Has anyone been having a problem with Maintenance Mode getting stuck at 2%? This is a random issue that doesn't occur at all times. This was discovered during testing a new ESX rollout. Occasionally when a hosts is put into maintenance mode some or none of the virtual machines are not migrated off of the host and the Maintenance Mode task stays at 2%. This only applies when HA is enabled. This process does not error out or produce and error message.
ESX 3.5 Update 1 with VCMS 2.5 Update 1
2 hosts (16 CPU's, 32 GB RAM)
4 virtual machines (4 vCPU's, 3.5 GB RAM)
During a call with VMware support (with a live example of the problem), we changed the setting in HA to allow virtual machines to be started if this constraint would be violated. Within 10 seconds the remainder of the Virtual Machines began to migrate and the Maintenance Mode task completed properly.
After this setting numerous attempts were made to recreate the issue with the new HA setting and it has not come back.
Has anyone else seen this? reported it to VMware Support?
What I saw is that vmnic0,1,4 all share IRQ 16. Maybe move vmnic4 as unused, and plug your cable into vmnic5. Either that, or for the time being, remove vmnic4 from your config and see if all works well.
To rule out HA rules as the issue, go to the cluster and then edit the
cluster settings. Go to the "VMware HA" section and in the "Admission Control"
area, select the "Allow virtual machines to power on even if they
violate constraints" option. This ignores resource pre-allocations.
If it doesn't work with this option, then it must be a resource that is
unique to the server is in use (i.e. isolated storage volume, host
CDROM, parallel port, serial port, SCSI device, processor affinity etc). BE SURE the second host really can handle the load before you do this.

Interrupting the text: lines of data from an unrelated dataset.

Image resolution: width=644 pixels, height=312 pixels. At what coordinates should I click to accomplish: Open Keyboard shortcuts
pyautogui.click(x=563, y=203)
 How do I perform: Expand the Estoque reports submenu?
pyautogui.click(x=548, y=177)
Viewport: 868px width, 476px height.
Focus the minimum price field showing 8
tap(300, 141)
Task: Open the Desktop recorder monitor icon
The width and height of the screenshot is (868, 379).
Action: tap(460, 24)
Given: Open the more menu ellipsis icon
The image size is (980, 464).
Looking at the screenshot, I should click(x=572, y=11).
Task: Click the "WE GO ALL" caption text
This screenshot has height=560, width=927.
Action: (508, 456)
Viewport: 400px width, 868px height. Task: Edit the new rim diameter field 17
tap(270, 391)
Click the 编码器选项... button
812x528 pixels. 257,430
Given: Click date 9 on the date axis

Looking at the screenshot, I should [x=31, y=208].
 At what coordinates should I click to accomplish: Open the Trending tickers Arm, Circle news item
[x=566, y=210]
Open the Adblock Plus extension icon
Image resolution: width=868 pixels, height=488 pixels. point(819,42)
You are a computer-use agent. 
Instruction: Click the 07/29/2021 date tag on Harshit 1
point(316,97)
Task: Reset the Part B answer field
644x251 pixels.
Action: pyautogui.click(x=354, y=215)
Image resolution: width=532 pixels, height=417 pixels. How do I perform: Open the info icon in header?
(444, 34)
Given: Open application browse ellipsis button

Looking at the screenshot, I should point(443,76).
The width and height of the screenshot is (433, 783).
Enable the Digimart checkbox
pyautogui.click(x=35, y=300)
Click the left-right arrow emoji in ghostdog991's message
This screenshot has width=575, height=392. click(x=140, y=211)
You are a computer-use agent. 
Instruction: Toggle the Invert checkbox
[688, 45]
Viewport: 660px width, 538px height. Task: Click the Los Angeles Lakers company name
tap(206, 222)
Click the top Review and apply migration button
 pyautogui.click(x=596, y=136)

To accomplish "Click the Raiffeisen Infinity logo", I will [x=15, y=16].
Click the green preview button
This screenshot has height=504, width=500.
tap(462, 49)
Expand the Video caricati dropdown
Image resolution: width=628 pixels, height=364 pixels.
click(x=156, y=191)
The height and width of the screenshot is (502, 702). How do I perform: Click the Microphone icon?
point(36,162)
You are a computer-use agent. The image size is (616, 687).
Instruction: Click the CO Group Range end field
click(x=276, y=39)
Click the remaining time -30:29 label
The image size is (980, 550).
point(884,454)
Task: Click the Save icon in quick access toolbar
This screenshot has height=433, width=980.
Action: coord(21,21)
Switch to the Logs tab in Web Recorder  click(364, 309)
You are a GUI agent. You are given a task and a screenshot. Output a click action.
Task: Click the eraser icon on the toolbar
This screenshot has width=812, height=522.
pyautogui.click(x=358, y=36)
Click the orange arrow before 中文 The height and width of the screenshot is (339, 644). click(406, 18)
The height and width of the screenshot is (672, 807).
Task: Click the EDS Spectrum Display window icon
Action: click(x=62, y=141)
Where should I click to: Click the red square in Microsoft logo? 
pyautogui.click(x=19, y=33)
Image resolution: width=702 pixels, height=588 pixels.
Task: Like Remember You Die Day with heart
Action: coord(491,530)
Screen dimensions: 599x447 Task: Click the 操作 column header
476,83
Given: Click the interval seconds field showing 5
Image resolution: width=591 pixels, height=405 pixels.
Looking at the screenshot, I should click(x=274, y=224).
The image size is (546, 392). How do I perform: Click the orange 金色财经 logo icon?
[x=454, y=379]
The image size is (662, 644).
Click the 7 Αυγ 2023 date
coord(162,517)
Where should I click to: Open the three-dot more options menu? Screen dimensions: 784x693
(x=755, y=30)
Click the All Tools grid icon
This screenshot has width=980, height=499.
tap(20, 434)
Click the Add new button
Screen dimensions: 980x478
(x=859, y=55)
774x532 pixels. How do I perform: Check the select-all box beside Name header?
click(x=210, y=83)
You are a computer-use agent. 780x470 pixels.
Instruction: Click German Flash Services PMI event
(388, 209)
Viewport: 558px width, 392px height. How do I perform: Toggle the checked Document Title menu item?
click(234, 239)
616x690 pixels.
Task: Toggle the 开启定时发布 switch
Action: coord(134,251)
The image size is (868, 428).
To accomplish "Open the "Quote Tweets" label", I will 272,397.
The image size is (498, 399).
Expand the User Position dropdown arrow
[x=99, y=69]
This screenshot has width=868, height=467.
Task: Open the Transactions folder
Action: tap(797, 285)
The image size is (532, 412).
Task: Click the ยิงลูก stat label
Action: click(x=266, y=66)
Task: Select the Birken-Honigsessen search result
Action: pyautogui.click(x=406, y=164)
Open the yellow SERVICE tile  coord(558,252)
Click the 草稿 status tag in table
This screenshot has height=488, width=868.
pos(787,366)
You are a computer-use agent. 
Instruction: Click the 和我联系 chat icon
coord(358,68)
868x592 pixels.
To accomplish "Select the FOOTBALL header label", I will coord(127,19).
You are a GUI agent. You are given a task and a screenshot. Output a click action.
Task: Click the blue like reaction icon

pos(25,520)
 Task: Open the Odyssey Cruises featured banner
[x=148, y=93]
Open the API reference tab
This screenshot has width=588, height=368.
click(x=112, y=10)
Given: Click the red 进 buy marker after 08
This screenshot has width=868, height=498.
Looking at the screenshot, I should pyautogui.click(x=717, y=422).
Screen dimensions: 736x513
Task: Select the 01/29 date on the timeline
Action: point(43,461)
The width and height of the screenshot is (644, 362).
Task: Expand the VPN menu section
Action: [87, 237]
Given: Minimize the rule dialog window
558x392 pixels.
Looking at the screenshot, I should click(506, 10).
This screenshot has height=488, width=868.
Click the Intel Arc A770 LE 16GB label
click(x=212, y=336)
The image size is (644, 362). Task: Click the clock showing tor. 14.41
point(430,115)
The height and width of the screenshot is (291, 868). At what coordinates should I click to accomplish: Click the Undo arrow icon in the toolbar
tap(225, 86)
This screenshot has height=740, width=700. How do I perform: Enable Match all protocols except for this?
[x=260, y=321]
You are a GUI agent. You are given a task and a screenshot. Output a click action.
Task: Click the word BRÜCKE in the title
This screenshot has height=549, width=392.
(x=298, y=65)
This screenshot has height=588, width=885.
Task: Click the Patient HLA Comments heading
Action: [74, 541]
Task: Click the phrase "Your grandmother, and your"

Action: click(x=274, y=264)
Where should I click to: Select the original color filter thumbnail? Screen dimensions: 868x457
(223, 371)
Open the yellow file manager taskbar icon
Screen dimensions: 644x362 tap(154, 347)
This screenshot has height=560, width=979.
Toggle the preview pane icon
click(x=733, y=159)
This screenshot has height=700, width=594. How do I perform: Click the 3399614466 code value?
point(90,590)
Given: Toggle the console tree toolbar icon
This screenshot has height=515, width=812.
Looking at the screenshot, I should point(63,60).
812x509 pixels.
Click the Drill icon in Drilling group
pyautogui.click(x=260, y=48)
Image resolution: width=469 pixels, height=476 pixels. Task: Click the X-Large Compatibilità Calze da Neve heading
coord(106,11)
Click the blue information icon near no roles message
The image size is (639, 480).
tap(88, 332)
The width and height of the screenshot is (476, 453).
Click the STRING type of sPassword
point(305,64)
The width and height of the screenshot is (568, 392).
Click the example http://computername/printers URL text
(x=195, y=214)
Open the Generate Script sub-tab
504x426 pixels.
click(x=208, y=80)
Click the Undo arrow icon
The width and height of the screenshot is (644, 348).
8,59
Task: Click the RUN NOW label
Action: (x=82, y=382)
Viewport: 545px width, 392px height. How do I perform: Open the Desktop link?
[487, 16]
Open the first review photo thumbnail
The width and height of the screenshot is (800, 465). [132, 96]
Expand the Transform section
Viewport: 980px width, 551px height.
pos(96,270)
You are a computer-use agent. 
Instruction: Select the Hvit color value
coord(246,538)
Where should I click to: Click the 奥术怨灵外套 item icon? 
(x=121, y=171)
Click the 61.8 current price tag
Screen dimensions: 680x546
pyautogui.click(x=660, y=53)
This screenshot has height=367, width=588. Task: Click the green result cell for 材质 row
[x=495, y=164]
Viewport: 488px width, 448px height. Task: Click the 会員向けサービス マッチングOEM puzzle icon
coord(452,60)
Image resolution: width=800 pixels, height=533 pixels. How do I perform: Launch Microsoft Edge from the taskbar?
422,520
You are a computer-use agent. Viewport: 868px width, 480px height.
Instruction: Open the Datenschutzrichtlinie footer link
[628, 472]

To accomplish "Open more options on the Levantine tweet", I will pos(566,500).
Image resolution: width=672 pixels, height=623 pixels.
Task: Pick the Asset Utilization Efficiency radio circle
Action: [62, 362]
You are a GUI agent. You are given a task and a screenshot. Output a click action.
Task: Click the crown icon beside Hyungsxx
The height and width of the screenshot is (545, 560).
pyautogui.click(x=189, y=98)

As another test, manually migrate each vm from the host to the other
host. If they refuse to move, you've at least pinpointed which vm's
are causing the problems. If all move individually, you've pretty much eliminated
network as an issue. If they fail, look at the log/events for that vm
and tear into it's settings one by one. I don't think any of the HA settings matter for manual migrations, but DRS (if in auto mode) may try to relocate vm's back to the other host(s).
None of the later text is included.